Copy exactly the lines of the data below that run from the line holding "Expand the Barclays B35945 dropdown" through the line holding "The width and", both ends included.

[Given data Boundary: Start]

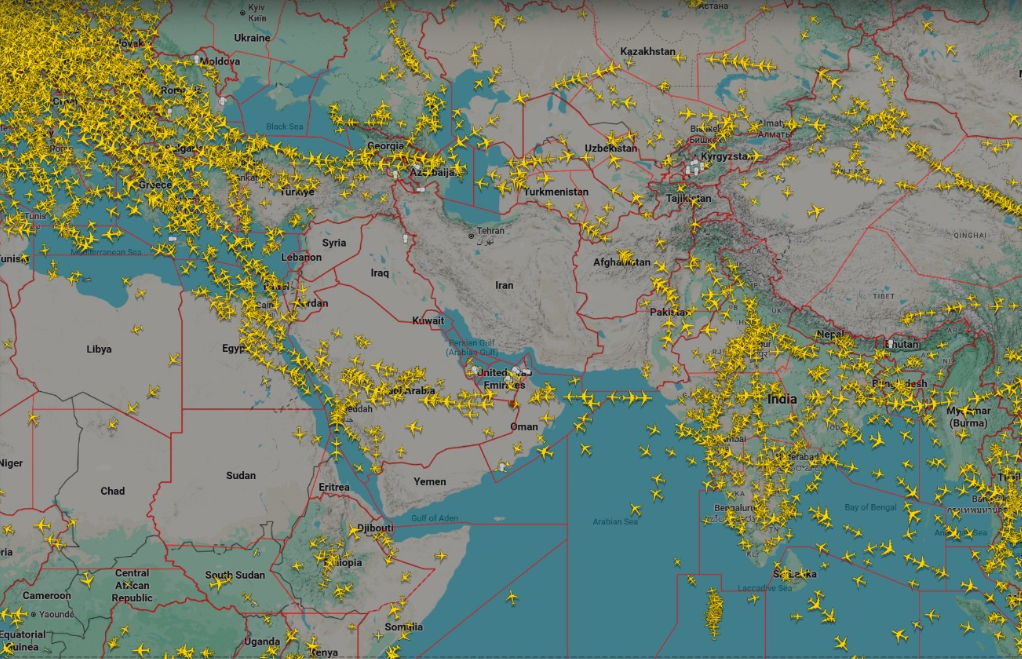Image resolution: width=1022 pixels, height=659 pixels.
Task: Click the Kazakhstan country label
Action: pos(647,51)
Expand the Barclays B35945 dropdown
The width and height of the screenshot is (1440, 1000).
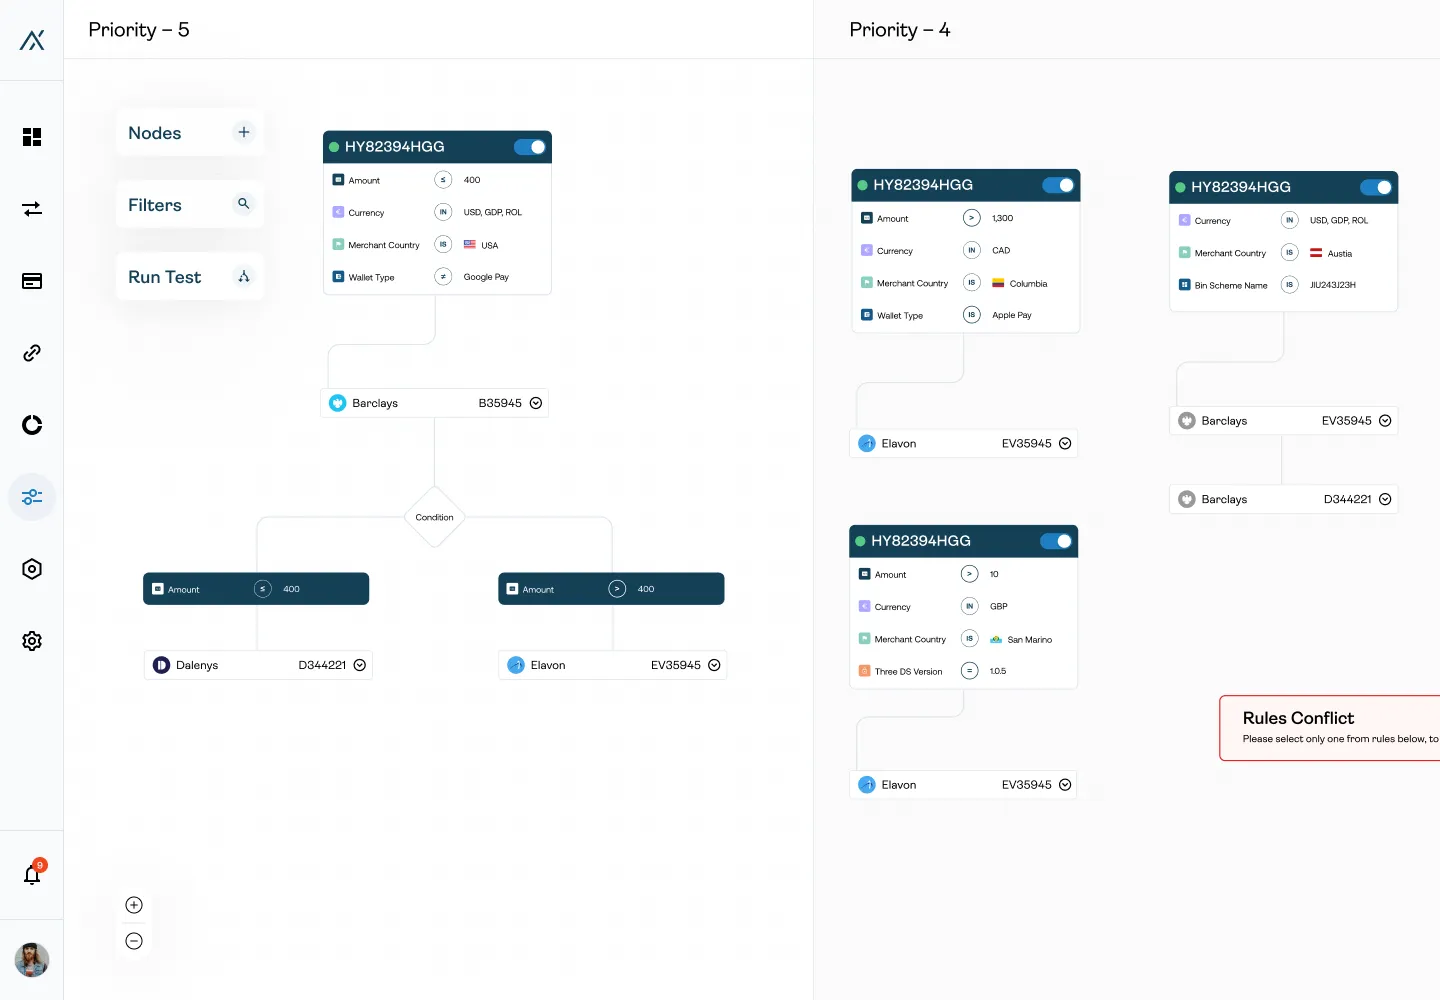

[Given data Boundary: End]
[Given data Boundary: Start]

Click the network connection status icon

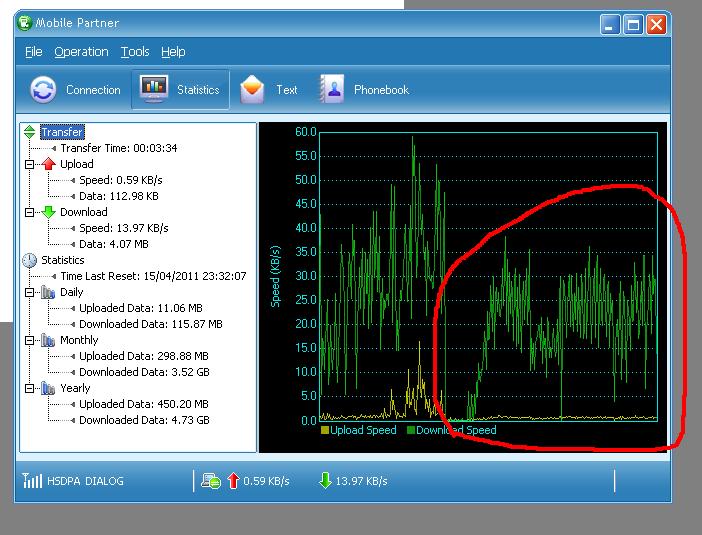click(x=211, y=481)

[Given data Boundary: End]

▶ Final answer
Expand the Barclays B35945 dropdown
The width and height of the screenshot is (1440, 1000).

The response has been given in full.